-------- Dataset extract --------

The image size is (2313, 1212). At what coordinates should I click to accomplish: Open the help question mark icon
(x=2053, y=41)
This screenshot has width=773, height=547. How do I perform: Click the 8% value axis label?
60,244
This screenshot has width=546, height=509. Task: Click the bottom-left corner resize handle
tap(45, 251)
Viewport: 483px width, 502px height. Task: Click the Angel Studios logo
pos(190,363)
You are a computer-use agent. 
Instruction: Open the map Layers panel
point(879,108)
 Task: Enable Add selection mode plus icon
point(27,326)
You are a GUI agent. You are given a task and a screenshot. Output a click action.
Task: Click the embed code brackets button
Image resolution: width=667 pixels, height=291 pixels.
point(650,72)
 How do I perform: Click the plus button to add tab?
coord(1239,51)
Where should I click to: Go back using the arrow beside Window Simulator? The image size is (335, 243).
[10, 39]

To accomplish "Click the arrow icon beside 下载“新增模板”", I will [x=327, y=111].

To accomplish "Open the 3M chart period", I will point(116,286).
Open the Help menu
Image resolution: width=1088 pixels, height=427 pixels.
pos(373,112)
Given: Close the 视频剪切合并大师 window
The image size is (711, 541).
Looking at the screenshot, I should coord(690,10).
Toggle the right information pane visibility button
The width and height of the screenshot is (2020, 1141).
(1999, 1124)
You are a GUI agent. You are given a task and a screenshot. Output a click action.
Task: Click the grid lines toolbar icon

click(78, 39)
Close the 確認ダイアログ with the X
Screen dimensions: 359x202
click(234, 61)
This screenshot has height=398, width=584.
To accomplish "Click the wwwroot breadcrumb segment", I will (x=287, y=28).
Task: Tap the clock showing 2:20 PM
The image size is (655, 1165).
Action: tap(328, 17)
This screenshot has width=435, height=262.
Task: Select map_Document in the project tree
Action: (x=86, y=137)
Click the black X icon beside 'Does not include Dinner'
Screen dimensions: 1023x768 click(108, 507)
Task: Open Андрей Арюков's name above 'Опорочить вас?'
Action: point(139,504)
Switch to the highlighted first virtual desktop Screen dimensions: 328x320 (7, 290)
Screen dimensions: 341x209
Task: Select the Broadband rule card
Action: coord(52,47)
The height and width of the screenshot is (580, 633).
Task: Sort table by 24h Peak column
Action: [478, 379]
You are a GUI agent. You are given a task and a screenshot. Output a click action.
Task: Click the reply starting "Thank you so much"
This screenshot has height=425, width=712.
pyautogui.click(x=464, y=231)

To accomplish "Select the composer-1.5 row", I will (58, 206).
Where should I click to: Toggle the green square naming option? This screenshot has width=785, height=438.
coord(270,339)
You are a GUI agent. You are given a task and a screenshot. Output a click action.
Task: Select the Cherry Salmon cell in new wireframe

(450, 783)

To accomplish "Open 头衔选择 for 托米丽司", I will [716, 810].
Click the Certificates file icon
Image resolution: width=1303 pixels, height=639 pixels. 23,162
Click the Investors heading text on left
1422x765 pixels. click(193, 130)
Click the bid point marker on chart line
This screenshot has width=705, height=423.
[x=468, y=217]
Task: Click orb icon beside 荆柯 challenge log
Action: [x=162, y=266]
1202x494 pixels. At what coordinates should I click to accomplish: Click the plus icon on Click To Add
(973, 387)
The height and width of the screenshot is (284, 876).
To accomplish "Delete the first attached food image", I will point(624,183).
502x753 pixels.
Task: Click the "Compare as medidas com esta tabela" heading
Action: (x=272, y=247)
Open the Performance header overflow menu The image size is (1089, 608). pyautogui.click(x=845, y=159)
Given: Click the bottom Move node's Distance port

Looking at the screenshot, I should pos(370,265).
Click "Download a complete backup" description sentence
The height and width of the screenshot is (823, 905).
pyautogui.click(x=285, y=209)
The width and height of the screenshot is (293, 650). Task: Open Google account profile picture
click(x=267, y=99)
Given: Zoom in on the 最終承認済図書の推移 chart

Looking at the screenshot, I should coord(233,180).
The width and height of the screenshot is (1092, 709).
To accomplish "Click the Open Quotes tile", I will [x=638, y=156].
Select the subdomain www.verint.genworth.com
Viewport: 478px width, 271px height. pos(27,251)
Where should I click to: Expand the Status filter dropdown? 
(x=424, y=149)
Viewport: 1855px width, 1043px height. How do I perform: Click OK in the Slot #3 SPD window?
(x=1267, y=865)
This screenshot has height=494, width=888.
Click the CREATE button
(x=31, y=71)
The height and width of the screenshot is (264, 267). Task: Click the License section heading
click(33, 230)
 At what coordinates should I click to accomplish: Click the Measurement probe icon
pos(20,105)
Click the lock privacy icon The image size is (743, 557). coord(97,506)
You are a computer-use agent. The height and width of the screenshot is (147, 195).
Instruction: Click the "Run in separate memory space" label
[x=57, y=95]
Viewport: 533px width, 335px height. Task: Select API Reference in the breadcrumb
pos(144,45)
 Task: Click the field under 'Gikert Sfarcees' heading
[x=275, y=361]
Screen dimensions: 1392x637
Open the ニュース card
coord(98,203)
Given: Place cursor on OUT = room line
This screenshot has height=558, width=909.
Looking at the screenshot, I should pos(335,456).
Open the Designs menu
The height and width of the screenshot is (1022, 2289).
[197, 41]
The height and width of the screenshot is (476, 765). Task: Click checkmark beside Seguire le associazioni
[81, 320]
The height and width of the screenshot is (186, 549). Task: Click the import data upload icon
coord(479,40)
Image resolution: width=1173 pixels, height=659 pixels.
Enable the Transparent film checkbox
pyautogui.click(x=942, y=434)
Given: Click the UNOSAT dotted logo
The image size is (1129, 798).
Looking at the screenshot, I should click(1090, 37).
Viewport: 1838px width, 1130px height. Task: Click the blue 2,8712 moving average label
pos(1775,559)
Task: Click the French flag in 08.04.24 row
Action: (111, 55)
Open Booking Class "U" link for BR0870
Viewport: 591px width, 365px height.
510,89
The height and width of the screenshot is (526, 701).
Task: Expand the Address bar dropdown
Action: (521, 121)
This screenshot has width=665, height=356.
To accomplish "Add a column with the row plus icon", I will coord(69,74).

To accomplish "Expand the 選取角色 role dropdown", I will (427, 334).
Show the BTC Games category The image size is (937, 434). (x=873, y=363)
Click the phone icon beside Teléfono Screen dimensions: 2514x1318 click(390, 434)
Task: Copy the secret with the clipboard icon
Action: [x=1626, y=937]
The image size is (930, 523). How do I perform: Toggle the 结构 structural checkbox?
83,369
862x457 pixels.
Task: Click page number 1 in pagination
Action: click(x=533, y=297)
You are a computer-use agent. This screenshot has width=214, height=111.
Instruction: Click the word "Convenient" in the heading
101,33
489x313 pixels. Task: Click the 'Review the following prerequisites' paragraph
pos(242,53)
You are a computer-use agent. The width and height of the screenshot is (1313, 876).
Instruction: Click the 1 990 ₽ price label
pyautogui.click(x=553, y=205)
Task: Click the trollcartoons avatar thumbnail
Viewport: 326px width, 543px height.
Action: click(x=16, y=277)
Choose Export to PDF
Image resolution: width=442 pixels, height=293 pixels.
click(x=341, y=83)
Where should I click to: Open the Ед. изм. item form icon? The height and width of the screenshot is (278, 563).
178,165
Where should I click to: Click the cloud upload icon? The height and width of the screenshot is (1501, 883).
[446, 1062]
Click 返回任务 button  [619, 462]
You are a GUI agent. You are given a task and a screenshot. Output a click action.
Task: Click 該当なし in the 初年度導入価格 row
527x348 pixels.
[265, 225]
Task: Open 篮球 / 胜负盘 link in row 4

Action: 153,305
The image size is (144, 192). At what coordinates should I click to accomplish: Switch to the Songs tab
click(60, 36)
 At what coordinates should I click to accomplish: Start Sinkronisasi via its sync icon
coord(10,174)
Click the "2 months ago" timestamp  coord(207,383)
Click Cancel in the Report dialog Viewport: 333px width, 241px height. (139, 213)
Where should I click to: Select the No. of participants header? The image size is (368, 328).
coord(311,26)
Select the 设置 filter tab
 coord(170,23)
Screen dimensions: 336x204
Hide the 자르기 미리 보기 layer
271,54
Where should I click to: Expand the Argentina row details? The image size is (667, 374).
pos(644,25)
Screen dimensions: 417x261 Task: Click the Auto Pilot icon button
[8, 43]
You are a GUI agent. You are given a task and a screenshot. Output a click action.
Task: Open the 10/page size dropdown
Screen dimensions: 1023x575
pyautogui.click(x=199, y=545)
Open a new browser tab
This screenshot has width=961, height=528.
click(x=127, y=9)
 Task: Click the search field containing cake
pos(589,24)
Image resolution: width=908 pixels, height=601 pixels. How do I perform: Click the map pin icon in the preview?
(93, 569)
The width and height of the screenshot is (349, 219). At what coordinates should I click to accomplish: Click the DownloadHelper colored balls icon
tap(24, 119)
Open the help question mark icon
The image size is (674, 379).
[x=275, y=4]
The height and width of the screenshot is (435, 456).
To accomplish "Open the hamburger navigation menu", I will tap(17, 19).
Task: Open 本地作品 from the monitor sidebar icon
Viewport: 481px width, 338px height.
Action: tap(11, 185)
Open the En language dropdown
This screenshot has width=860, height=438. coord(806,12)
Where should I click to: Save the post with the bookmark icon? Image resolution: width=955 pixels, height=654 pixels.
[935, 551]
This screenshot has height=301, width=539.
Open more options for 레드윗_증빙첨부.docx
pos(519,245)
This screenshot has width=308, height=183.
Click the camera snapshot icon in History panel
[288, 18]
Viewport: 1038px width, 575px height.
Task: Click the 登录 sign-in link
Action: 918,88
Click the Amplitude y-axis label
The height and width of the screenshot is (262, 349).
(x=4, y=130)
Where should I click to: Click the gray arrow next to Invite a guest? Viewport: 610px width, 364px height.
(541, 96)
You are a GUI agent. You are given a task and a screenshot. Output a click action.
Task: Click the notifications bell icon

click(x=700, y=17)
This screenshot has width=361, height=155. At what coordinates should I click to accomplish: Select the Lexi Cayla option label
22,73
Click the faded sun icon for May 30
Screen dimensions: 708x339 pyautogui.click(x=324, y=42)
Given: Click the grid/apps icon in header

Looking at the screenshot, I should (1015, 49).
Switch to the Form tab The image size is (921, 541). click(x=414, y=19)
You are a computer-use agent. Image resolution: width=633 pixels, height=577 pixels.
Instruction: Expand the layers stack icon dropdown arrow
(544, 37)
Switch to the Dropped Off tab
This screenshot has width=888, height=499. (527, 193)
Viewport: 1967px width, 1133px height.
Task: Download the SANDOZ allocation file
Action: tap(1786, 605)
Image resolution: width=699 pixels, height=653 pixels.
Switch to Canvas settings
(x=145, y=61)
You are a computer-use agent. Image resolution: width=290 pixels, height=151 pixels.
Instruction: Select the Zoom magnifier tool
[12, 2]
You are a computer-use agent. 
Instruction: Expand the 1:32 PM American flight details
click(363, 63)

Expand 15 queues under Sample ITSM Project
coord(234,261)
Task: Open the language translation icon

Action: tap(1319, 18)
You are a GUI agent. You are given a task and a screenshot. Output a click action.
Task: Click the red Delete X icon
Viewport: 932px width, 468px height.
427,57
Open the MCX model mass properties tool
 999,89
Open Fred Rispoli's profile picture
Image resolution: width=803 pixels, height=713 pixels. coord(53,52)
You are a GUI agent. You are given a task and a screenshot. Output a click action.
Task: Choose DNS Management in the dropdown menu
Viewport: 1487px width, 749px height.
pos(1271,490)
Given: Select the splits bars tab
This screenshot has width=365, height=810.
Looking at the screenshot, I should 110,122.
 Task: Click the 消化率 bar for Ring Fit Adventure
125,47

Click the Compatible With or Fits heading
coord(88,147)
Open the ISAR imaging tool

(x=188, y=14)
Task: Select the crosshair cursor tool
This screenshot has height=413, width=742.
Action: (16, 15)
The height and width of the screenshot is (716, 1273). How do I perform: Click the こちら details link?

--------

(Exercise task): Return the lines of the records unchanged, starting at the line containing "Given: Zoom in on the 最終承認済図書の推移 chart" and ending at the line containing "(x=424, y=149)".

(Response to the exercise):
Given: Zoom in on the 最終承認済図書の推移 chart

Looking at the screenshot, I should coord(233,180).
The width and height of the screenshot is (1092, 709).
To accomplish "Click the Open Quotes tile", I will [x=638, y=156].
Select the subdomain www.verint.genworth.com
Viewport: 478px width, 271px height. pos(27,251)
Where should I click to: Expand the Status filter dropdown? 
(x=424, y=149)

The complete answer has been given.